The lights are back on in lower Manhattan to the relief of residents who had been plunged into darkness for nearly five days by superstorm Sandy.
However, resentment festered on Sunday in the city’s outer boroughs and suburbs over a lack of power and petrol shortages.
Falling temperatures added to the misery of those lacking electricity, heat or fuel and Mayor Michael Bloomberg urged older residents without heat to move to shelters, adding that 25,000 blankets were being distributed across the city.
Mr Bloomberg said: “We’re New Yorkers and we’re going to get through it. But I don’t want anyone to think we’re out of the woods.”
He also said that resolving fuel shortages could take days. Lines snaked around petrol stations for many blocks all over the region, including northern New Jersey, where Governor Chris Christie imposed rationing that recalled the worst days of fuel shortages in the 1970s.

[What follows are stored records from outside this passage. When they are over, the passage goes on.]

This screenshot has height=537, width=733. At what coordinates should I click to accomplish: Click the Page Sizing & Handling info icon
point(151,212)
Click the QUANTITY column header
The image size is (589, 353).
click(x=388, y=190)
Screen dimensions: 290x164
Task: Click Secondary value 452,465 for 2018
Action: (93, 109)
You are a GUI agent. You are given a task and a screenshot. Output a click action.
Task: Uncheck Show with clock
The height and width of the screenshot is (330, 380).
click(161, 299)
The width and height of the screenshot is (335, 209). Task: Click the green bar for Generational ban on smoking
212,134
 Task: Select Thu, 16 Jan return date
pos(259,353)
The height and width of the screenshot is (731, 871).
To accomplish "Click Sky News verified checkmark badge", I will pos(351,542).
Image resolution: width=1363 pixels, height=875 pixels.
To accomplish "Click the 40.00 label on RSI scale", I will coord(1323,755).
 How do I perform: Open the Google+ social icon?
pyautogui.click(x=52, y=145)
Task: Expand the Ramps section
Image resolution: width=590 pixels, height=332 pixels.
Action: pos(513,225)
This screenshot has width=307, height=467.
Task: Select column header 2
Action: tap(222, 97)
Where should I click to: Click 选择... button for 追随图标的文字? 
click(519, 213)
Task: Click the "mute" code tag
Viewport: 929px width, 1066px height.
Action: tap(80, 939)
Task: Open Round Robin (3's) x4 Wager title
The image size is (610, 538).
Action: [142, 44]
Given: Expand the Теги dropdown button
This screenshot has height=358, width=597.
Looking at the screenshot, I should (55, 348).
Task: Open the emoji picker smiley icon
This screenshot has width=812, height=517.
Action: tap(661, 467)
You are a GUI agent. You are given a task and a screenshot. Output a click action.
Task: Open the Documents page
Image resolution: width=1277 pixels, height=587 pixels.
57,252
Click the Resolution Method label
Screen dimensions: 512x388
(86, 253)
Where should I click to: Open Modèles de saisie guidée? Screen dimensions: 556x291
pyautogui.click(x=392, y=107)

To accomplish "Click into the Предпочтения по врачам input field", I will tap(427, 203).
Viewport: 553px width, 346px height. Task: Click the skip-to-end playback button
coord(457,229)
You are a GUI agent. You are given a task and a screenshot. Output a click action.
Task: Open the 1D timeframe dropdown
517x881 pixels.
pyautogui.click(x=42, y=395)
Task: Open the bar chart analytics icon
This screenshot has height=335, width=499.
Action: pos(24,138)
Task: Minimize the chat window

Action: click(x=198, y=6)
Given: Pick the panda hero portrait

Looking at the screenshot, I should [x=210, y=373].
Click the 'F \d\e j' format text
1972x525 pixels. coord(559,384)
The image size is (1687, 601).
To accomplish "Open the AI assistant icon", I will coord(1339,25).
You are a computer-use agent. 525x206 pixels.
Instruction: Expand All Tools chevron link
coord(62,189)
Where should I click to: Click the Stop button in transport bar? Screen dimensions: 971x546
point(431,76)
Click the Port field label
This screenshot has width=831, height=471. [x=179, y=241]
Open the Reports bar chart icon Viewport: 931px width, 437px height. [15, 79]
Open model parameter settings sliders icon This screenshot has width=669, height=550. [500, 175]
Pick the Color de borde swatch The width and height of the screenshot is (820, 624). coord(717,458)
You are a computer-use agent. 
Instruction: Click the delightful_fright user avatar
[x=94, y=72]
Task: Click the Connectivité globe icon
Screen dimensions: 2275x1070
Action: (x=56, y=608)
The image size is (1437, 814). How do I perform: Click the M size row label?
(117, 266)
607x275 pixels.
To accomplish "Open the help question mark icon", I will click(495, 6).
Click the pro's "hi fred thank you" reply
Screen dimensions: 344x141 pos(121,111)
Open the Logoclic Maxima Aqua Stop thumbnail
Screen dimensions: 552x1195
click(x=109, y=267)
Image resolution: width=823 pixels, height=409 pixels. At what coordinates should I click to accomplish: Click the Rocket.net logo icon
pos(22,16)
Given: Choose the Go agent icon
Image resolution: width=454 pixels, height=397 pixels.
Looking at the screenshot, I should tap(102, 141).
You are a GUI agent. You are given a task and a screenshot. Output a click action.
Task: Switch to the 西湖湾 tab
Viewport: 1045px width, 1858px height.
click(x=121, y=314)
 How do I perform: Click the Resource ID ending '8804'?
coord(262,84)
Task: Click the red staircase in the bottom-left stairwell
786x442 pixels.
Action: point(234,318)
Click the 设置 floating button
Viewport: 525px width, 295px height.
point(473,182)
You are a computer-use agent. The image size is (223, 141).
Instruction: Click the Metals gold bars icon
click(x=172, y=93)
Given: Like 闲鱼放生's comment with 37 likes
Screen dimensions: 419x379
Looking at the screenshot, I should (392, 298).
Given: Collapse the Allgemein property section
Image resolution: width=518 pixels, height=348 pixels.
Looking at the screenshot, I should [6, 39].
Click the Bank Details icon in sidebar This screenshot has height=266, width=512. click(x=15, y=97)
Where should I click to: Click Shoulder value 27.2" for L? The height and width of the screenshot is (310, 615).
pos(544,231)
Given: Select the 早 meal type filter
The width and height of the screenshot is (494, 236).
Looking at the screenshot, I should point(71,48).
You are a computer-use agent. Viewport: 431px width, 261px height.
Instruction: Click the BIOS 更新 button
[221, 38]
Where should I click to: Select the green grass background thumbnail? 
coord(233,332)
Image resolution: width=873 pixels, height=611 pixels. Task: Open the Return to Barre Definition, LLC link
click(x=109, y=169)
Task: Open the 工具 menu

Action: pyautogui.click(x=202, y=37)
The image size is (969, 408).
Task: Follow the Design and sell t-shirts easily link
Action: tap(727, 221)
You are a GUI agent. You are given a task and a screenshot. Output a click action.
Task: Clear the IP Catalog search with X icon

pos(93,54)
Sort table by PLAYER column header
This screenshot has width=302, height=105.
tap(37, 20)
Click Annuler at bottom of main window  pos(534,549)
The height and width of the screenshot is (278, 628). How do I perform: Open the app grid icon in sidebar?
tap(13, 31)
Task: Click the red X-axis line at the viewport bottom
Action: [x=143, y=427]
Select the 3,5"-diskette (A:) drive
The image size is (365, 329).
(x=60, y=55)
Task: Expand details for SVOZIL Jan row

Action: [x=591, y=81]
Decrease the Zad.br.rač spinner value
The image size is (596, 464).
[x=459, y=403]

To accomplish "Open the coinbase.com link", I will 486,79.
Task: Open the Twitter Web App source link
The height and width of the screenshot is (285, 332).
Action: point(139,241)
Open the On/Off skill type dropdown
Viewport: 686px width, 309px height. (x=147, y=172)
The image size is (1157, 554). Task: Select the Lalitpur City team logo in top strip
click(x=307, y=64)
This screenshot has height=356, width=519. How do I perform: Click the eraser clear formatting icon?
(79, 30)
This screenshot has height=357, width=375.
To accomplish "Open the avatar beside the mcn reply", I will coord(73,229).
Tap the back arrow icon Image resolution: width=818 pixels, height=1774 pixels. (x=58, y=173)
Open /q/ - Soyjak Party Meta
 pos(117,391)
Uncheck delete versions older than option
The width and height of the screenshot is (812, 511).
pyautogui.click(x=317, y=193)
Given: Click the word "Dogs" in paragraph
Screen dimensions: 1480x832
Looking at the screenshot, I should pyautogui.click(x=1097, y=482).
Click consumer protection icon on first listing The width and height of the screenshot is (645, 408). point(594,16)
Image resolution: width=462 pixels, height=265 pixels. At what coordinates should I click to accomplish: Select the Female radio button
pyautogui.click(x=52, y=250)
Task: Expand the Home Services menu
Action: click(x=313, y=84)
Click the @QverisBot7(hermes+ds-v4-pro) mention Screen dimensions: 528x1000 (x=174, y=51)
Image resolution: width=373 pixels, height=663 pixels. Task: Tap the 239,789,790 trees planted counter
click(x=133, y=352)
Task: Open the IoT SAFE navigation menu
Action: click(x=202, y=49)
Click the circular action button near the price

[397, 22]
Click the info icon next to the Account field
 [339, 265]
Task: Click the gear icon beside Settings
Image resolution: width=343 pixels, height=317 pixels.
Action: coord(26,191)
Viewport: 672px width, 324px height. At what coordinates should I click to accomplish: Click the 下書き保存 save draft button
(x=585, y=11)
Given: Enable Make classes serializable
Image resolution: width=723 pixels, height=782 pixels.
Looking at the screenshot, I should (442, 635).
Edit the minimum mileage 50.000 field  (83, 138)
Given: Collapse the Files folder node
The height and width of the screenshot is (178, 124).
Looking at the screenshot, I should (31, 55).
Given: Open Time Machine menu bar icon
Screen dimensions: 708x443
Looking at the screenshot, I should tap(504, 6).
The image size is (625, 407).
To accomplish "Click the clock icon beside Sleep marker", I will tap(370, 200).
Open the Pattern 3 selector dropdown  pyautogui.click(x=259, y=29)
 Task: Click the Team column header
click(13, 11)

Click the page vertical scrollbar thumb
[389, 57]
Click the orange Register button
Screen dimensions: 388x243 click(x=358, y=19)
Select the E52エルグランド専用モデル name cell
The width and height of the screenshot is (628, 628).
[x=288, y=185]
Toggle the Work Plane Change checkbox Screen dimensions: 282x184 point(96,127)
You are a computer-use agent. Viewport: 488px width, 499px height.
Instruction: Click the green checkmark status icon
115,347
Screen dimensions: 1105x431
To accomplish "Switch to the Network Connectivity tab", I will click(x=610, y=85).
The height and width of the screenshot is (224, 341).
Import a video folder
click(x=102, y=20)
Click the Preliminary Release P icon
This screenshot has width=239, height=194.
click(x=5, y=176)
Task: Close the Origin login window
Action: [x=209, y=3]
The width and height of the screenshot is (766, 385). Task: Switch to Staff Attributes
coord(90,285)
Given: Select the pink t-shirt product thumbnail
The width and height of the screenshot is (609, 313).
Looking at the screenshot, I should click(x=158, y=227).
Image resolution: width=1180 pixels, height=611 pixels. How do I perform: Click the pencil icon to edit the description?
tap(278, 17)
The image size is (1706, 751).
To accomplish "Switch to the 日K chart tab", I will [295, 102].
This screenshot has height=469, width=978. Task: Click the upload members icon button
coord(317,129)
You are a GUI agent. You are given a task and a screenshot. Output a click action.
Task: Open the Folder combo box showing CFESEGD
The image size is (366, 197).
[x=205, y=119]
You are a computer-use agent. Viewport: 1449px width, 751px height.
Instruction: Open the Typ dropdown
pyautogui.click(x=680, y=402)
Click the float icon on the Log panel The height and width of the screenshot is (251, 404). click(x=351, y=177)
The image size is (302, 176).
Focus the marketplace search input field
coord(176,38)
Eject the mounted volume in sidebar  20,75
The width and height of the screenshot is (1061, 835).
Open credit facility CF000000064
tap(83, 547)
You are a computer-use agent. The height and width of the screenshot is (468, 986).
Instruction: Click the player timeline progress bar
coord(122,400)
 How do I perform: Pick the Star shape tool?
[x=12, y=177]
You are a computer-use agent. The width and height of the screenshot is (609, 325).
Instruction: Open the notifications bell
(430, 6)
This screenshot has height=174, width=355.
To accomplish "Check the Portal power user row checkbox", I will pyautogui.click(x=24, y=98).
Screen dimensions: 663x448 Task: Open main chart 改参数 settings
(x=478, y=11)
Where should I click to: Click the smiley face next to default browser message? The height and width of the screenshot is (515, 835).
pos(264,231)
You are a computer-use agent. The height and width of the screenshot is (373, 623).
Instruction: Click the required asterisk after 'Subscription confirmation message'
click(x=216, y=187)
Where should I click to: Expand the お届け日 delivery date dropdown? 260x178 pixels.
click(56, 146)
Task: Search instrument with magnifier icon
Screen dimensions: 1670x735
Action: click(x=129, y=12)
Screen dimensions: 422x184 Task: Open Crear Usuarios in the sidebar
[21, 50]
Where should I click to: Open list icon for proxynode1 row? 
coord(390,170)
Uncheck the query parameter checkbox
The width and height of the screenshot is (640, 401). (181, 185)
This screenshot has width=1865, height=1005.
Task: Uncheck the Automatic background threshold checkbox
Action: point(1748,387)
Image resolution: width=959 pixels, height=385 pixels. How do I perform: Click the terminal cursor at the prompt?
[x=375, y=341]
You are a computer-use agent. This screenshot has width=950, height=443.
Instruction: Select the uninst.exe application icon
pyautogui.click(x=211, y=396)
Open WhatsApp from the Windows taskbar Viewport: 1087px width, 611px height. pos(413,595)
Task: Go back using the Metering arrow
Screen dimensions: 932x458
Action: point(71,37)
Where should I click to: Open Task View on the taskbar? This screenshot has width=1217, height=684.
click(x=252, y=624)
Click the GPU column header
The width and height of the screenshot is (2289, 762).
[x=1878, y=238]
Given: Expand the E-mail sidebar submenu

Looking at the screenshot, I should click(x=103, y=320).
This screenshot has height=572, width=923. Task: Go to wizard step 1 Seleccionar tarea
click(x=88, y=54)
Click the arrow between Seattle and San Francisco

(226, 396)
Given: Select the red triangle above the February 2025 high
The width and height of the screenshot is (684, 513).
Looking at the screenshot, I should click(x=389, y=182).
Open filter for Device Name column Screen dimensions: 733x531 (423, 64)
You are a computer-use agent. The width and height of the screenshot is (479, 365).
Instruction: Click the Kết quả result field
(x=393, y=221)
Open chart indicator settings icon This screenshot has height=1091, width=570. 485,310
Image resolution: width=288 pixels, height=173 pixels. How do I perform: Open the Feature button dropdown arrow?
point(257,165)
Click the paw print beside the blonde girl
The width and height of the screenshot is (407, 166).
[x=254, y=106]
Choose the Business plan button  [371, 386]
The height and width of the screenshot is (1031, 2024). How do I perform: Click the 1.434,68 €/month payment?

Ten people were arrested at petrol stations in various disputes over line jumping, police said.
Nowhere was the scene more confused than at a refuelling station at the armoury in Brooklyn, where the National Guard gave out free petrol – an effort to alleviate the situation.
A mass of honking cars, desperate drivers and people on foot, carrying containers from empty bleach bottles to five-gallon Poland Spring water jugs, was just the latest testament to the misery unleashed by Sandy.
“It’s chaos, it’s pandemonium out here,” said Chris Damon, who had been waiting for three and a half hours at the site and had circled the block five times. “It seems like nobody has any answers.”
At a fuel giveaway station in Queens, the scene was calmer but not happier. More than 400 cars stretched for more than a dozen blocks, with one tanker filling cars one at a time.
Petrol rationing went into effect at noon in 12 counties of northern New Jersey, where police began enforcing rules to allow only motorists with odd-numbered license plates to refuel. Those with even-numbered plates must wait until Sunday.
In Washington, President Barack Obama visited the headquarters of the Federal Emergency Management Agency for an update on superstorm recovery efforts.
He cited the need to restore power; pump out water, particularly from electric substations; ensure that basic needs are addressed; remove debris; and get federal resources in place to help transportation systems come back on line.
About 2.6 million people remained without power in six states after Sandy came ashore on Monday night.
About 900,000 people still did not have electricity in the New York metropolitan area, including about 550,000 on Long Island. About 80 % of New York City’s subway service has been restored.